What do you do after you retire? What happens if the life you picked turns out to be not so valuable after all? And what about your life will live on after you die? These questions are asked by Warren Schmidt, the 66-year-old character played brilliantly by Jack Nicholson in "About Schmidt," opening in theaters Friday.
With a sagging face and a bad comb-over, Nicholson's character is no spring chicken, and one immediately asks, is Jack Nicholson really that old? His plump, white-haired wife only serves to reinforce this notion. And the answer is actually yes -- Nicholson turns 66 in April. Parallel age, however, is not what makes Nicholson's portrayal of Schmidt so convincing. It is with a quiet and sad intimacy that Nicholson paints an unquestionably genuine Warren Schmidt.
Schmidt is a newly retired, former insurance executive who after devoting his life to his job, has to ask himself, what did this all mean? Retirement begins to force Schmidt to contemplate the grim reality of his life during quiet days of daytime television and crossword puzzles.
When his wife suddenly dies, Schmidt finds himself alone and fearing the prospect that his life was not what he thought it was or what he thought it was going to be. Now he must face an overwhelming sense of regret and failure for the decisions he made and a desire to do something worthwhile.
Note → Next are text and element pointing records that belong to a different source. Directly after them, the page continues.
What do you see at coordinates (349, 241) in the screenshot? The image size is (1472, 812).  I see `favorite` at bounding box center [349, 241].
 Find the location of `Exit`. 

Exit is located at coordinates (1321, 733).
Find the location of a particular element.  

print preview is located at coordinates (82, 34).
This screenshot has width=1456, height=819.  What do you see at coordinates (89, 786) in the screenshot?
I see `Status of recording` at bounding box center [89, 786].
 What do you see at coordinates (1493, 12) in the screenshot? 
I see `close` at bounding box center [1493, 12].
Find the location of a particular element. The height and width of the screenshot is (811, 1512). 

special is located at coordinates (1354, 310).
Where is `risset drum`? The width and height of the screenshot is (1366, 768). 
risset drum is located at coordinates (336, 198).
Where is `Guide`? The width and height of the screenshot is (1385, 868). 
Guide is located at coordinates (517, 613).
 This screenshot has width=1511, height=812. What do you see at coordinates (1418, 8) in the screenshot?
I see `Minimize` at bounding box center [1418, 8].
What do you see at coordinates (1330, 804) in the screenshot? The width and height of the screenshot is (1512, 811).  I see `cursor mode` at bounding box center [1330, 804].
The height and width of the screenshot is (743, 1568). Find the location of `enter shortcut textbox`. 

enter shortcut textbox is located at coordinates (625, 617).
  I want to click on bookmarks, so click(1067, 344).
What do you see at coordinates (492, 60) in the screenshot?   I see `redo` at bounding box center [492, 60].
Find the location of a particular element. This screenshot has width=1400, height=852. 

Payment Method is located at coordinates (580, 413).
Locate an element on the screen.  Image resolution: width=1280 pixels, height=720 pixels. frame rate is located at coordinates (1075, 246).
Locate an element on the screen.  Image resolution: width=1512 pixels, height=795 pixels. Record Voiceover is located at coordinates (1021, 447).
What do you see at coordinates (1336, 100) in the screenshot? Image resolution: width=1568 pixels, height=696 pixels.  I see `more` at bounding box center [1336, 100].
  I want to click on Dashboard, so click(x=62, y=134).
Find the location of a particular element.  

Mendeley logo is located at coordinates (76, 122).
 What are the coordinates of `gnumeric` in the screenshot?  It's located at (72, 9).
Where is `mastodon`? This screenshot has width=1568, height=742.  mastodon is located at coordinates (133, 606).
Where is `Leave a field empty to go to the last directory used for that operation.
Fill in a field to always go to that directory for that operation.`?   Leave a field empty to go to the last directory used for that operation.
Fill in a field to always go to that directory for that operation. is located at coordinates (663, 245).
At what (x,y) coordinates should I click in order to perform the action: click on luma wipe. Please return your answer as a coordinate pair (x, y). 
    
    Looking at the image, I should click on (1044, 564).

Schmidt sets out on a voyage to Colorado from his hometown in Nebraska in a newly purchased mobile home, originally intended for after-retirement traveling with his wife. He is hell-bent on breaking up the impending marriage between his adult daughter, Jeannie (Hope Davis), whom he never really took the time to know and a balding waterbed salesman, Randall Hertzel (Dermot Mulroney). Kathy Bates plays Randall's mother, Roberta, a free-lovin' divorcee who leads her dysfunctional yet affectionate family with unconventional means.
With some time to spare, Schmidt embarks on a bit of sight-seeing through Nebraska, visiting places from his youth. Along the way he confides diary fashion in one-way correspondence with Ndugu, a 6-year-old Tanzanian boy he sponsors after making a rare and spontaneous decision to 'pick up the phone' after seeing a television commercial for a philanthropic organization.
Schmidt is a fish out of water when arriving in Denver for the approaching nuptials, spending time with Roberta and her family who are the absolute antithesis to Schmidt. The family members, including Schmidt, do share obvious imperfections, or rather, very real human qualities. These imperfections seem to illuminate some kind of universal truth -- and how they choose to embrace their humanness is what separates them from each other.
Nicholson is one of Hollywood's greatest actors and this movie is among his very best. Kathy Bates also makes a brave performance, baring both body and soul and Dermot Mulroney does an about face from his leading man character in "My Best Friend's Wedding" to a dim yet sensitive small-town man sporting a unique balding mullet.
"About Schmidt" is not about old people and retirement. It is a movie about, well, Schmidt -- the choices he makes, how these decisions affect those around him and the irony and humor that exist through it all. The striking dichotomy in the film is the hilarity of Schmidt's situations alongside an underlying deep sadness. You can't help but laugh out loud at Schmidt's depressingly funny state of affairs, all the while hoping he may find some sort of peace in the end.
"About Schmidt" opens Fri., Jan. 3 at Landmark's Oriental Theatre.